The movement by same sex couples to have their relationships recognized by the state began more than thirty years ago in the early 1970’s, when lesbian and gay couples began applying for marriage licenses, asking courts to allow one partner to adopt the other, as well as taking other steps to try and legally cement their relationships. The vast majority of these efforts failed. A few examples will serve to illustrate the bigotry these people faced from within the judicial system itself. In Baker vs. Nelson (Minnesota, 1971), a gay male couple argued that the absence of sex-specific language in the Minnesota statute was evidence of the legislature’s intent to authorize same-sex marriages. The couple also claimed that prohibiting them from marrying was a denial of their due process and equal protection rights under the Constitution. The court simply stated that “we do not find support for [these arguments] in any decision of the United States Supreme Court”. Two years later in Jones vs. Hallahan (Kentucky, 1973), a lesbian couple argued that denying them a marriage license deprived them of the right to marry, the right to associate, and the right to freely exercise their religion. The court refused to address the constitutional issues, stating that “the relationship proposed does not authorize the issuance of a marriage license because what they propose is not a marriage”. Finally, in Thorton vs. Timmers (Ohio, 1975), a lesbian couple was denied a marriage license, and the court concluded that “it is the express legislative intent that those persons who may be joined in marriage must be of different sexes”.

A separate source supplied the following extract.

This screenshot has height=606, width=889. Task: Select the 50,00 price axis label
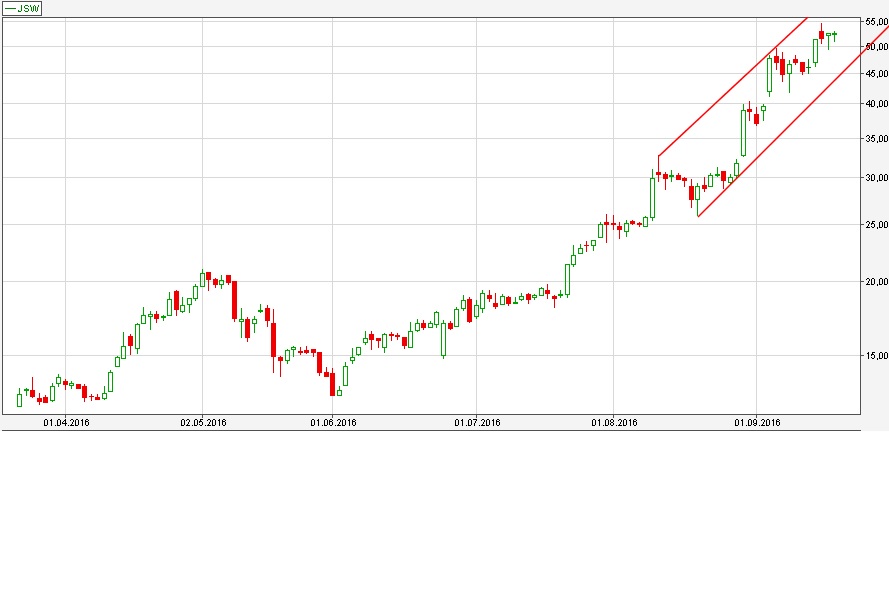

By the mid-1980’s, after more than a decade of defeats, the emphasis of those supporting same sex unions changed to seeking “domestic partnership” recognition for same-sex couples. The concept of domestic partnership was born out the realization that despite the fact that only an estimated 10% of American families are made up of a working husband, a stay-at-home wife, and children, our legal and social systems still provided benefits and protections based on that model. Domestic partners are unmarried couples (same sex or opposite sex) who live together and seek economic and non-economic benefits which are granted to their married counterparts. These benefits include things like health, dental and vision insurance, sickness and bereavement leave, accident and life insurance, death benefits, parental leave (for a child of your co-parent), housing rights and tuition reduction, and use of recreational facilities. In the early to mid-1990’s the desire to have the official recognition of marriage accorded to their relationships reemerged and many couples once again began applying for marriage licenses and suing their states when their requests were denied.
Only time and public pressure will determine if this decades old fight is to be won or lost, but one thing is clear: given the current rise in homophobic legislation and the insidious silence of this reaction, we must all be on our guard or else we as a community may one day lose everything that we have gained without even knowing it.